Coherence Effects in Gaseous Lasers with Axial Magnetic Fields. I. Theoretical

Abstract

The Lamb theory of the optical maser is applied to circularly polarized atomic transitions, and used to consider the beat frequencies and the coherence properties of such orthogonal fields when axial magnetic fields are applied to the gaseous laser. The beat frequency approaches zero in near-zero magnetic fields and synchronization can then occur between the right- and left-handed circularly polarized oscillations. For a resonator with no undue polarization constraint, such a strong coupling gives rise to a linearly polarized output, and to a rotation of the plane of polarization with increasing magnetic field. A self-consistent expression is derived for this rotation under steady-state conditions, and a maximum rotation of $\pm \frac{1}{4}\pi$ with magnetic field is indicated before the synchronization breaks down and circularly polarized beat phenomena appear.

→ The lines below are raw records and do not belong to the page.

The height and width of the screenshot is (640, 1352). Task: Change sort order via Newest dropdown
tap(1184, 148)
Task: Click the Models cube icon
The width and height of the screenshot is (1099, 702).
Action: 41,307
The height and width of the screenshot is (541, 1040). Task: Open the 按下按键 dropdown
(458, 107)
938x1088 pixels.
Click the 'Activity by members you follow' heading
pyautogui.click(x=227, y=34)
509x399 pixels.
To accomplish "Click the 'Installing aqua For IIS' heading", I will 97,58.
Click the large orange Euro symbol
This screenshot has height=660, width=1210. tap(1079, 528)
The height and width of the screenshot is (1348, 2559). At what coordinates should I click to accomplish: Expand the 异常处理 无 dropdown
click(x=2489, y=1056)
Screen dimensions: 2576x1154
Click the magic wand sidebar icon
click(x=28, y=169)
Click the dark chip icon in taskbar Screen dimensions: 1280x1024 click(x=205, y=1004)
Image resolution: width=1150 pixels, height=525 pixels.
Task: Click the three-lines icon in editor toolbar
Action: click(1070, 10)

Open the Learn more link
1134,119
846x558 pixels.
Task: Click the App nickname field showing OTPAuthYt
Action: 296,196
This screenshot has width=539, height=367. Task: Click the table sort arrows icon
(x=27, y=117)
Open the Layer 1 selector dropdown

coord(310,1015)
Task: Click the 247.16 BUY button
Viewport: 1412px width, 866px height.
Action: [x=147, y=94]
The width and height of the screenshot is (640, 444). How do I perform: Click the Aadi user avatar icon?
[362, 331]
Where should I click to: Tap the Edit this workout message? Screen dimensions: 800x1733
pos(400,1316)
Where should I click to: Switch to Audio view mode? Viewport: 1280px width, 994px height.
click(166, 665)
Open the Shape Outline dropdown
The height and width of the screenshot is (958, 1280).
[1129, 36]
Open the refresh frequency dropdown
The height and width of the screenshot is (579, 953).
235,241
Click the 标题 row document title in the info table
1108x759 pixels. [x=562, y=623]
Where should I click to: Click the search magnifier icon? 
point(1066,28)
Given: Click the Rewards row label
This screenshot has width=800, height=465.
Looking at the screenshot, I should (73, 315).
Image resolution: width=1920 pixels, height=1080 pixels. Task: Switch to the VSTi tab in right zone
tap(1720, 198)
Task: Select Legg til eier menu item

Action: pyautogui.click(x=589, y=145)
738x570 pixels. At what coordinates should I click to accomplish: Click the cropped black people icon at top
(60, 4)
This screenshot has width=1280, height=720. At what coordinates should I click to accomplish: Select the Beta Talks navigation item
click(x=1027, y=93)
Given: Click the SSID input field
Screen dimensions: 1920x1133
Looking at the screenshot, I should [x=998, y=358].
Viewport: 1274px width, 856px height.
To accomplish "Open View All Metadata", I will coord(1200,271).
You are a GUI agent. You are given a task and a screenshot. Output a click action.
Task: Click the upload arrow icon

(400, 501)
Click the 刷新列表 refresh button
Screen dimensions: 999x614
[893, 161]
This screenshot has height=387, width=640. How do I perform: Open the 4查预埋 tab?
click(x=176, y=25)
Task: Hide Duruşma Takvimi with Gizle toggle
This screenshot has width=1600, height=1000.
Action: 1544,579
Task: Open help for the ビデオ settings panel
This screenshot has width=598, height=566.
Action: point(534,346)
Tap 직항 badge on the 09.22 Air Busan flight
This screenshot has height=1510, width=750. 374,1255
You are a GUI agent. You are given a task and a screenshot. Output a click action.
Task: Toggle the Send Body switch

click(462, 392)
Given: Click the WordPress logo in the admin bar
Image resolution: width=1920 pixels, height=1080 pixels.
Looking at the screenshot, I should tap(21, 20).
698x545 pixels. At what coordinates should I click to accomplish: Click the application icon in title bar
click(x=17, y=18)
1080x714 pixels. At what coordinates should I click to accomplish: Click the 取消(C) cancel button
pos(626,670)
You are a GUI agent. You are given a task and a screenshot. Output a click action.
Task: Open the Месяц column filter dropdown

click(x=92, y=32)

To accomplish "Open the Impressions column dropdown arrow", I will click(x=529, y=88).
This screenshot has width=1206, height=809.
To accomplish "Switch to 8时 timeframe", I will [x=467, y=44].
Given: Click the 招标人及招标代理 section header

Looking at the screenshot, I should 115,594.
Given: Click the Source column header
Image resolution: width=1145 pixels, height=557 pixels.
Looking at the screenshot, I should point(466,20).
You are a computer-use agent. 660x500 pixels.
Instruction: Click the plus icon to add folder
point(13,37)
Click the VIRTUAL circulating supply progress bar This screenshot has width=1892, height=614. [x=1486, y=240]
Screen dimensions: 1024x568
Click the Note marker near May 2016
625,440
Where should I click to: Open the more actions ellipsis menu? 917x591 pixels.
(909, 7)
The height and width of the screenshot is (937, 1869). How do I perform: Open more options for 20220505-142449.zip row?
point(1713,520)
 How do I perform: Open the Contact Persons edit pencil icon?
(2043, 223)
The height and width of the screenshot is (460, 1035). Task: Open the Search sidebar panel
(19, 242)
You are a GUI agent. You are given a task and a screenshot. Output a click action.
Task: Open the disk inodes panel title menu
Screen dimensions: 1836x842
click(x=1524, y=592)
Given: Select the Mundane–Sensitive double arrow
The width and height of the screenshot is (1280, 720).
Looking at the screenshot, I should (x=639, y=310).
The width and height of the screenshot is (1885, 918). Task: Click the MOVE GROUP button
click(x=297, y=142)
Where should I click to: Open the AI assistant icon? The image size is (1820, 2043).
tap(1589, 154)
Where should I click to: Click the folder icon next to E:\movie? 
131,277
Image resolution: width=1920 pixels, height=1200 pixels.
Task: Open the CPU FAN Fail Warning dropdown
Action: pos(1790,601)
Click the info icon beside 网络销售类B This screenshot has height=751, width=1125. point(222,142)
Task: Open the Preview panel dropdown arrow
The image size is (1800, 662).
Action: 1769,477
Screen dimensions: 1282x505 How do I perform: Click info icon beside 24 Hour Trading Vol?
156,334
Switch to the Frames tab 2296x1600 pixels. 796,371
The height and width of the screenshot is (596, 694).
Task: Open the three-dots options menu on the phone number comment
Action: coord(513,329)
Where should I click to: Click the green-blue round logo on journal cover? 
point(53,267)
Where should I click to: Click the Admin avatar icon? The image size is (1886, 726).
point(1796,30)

The rotation with magnetic field depends on the laser intensity, on the anisotropy in the cavity losses, and on the position of the cavity resonance within the Doppler linewidth. Also, the angle of rotation is indeterminate unless such anisotropy is present. Other regions of such coherence can occur at higher magnetic fields, where the beat frequency again approaches zero. These depend on the detailed shape of the various dispersion curves of the laser medium. The results derived from the theory used are in general agreement with experimental observations on the 1.153-μ He-Ne laser transition.